This has been a disappointing year for President Obama and the Democrats. One would think that a year that featured a medley of Republican self-inflicted wounds culminating in the pointless government shutdown would end with the Democrats heading into the midterm election year with the wind in their sails. Instead, thanks to missteps on issues like the NSA scandal and the rollout of Obamacare, Republicans are boasting a five point edge in the generic Congressional ballot and Barack Obama's approval rating has fallen to 40 percent (compared to 56 percent for Clinton and 42 percent for George W. Bush at the end of their fifth year).
Freedom agenda
At his second inaugural, President Obama told supporters that the past election was about "who we are as a nation, what values we cherish [and] how hard we're willing to fight to make sure those values live not just for today but for future generations."
The road to redemption for President Obama in 2014 may very well be in pursuing a freedom agenda that ensures that we preserve our freedoms for future generations.
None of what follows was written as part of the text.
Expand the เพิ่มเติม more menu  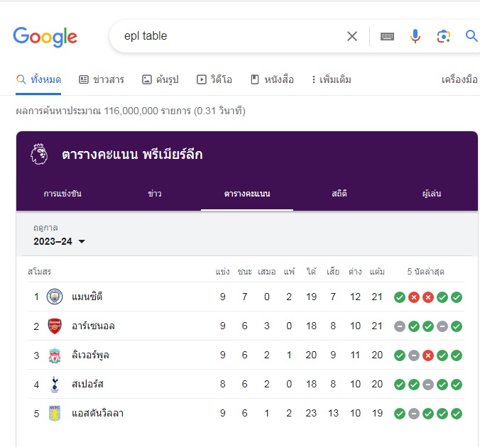coord(332,79)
As Nelson Mandela said, freedom is not merely casting "off one's chains, but to live in a way that respects and enhances the freedom of others."
NSA reform
From the moment in June when the name Edward Snowden was first published in print around the world, President Obama has acted in a reactive mode as unsettling detail after unsettling detail dripped out from the National Security Agency (NSA) and Snowden. The scandal has come at a great price to U.S. prestige, has hurt U.S. tech companies operating abroad, undermined cyber security since hackers can now exploit NSA-mandated backdoors and led to an erosion of the president's support among the millennials who helped elect him. You know it is a serious problem when both the left and right agree that the NSA is "out of control."
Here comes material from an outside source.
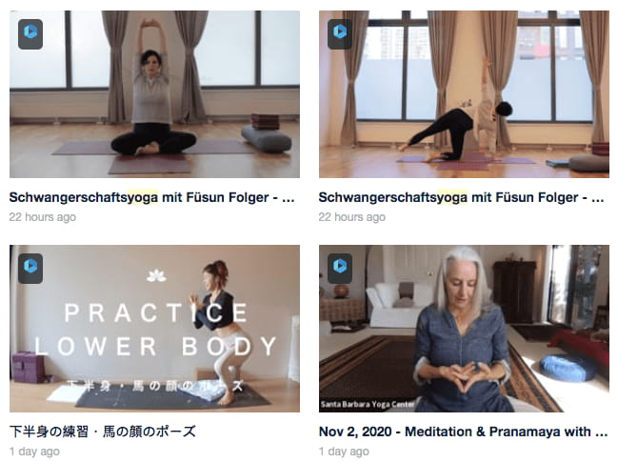
Task: Open the 下半身の練習・馬の顔のポーズ title link
Action: 103,432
President Obama's Review Group on Intelligence and Communications Technologies has called for reforming NSA operations. As the report explains, "[e]xcessive surveillance and unjustified secrecy can threaten civil liberties, public trust and core processes of democratic self-government."
President Obama must embrace the review group's recommendations and take the lead in the fight against "big brother" for the simple reason that it is not who we are as a nation and is precisely the type of government intrusion the Bill of Rights was designed to prevent.
Voting Rights Act
Congress passed the Voting Rights Ac in 1965 in reaction to "Bloody Sunday" when voting rights marchers were blocked and clubbed by the state police on Selma, Ala.'s Edmund Pettus Bridge. The act requires jurisdictions having a history of voting discrimination to submit election law changes for review by the Justice Department pursuant to authority granted Congress under the 15th Amendment (providing that the right of citizens of the United States to vote shall not be denied or abridged … on account of race). The law was last reauthorized in 2006 by a vote of 390-33 in the House and 98-0 in the Senate.
In Shelby County vs. Holder, the Roberts Supreme Court ignored a legislative record that exceeded 15,000 pages and included 21 hearings to invalidate the law by finding that the Congress failed to make the requisite finding that voter protection was still needed. Within hours of the announcement of the Supreme Court decision, Texas and Mississippi pledged to move forward with controversial voter identification requirements.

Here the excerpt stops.